磁性と強誘電性が共存するマルチフェロイック特性を室温で示すビスマスフェライトについて,東京大学物性研究所の徳永らの研究グループは産業技術総合研究所,福岡大学,上智大学,青山学院大学と協力して,強磁場下で磁気的および電気的応答を精密に調べ,これまで知られていた結晶のc軸と平行な電気分極のほかに,これと垂直な電気分極が存在すること,そしてこの新たな電気分極が磁場によって制御可能であることを明らかにした。

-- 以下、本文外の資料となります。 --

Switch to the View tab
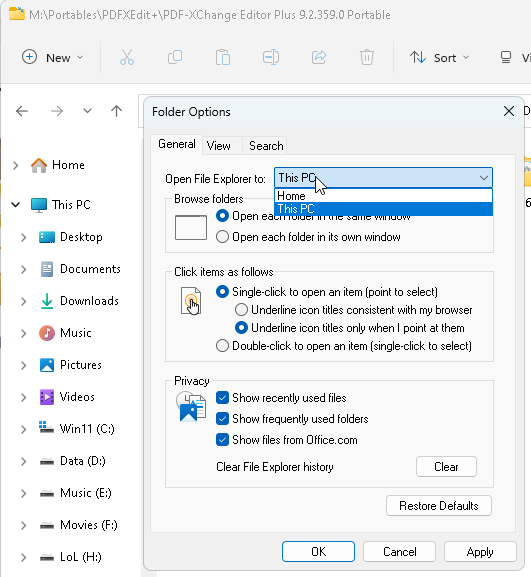The width and height of the screenshot is (531, 577). [219, 146]
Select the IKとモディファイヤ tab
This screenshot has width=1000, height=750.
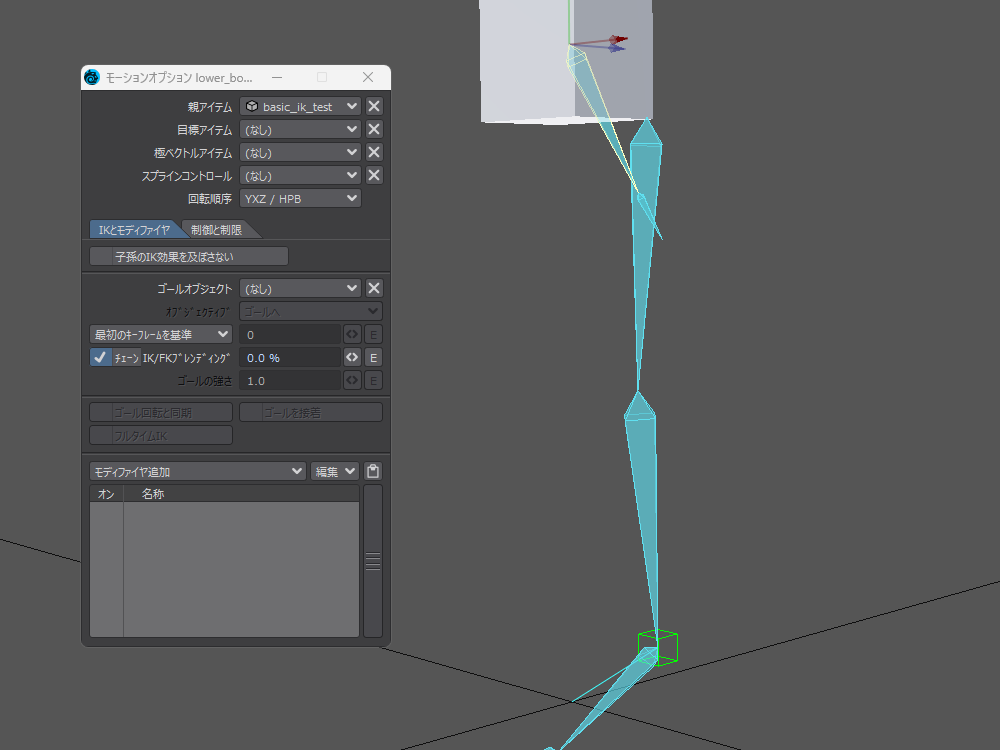(x=133, y=230)

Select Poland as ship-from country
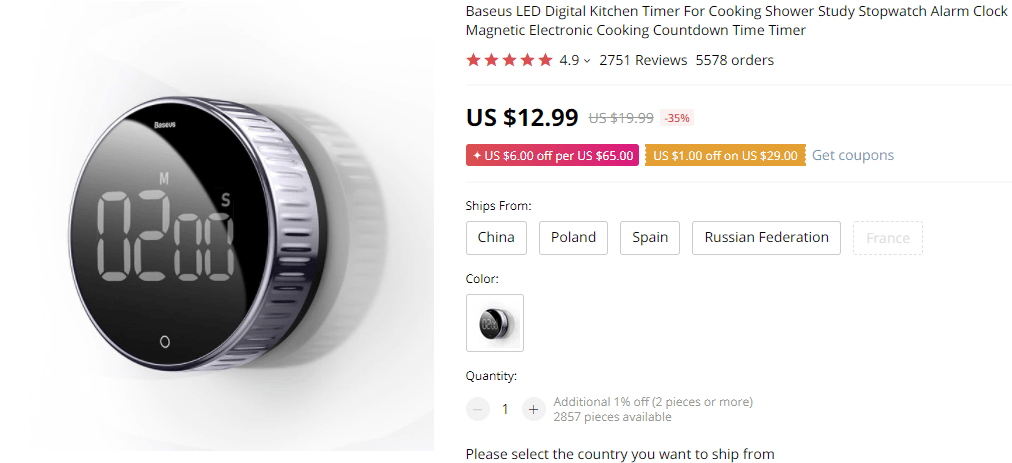pos(573,238)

この物質が室温でマルチフェロイック状態にあることは広く知られていたが,実用上は磁性と誘電性の片方を変化させたときにもう片方も変化する性質が重要となる。ビスマスフェライトでは安定な三つの磁気構造があるが,磁場を加えることによりこの三つの状態のうち一つを選択的に実現できる。それにともなって,磁気秩序に付随する電気分極も120度ずつ回転した三つの状態のうち,一つを選択できる。一度磁場を加えて状態を変えると,磁場を取り除いた後でも変化後の状態が続くため,不揮発性メモリとしての性質を備えている。この電気分極は永久磁石による磁場程度ではほとんど変化しないため,実用的なメモリ材料として考えたとき,動作の安定性や多値記憶が可能な点などで利点があると考えられる。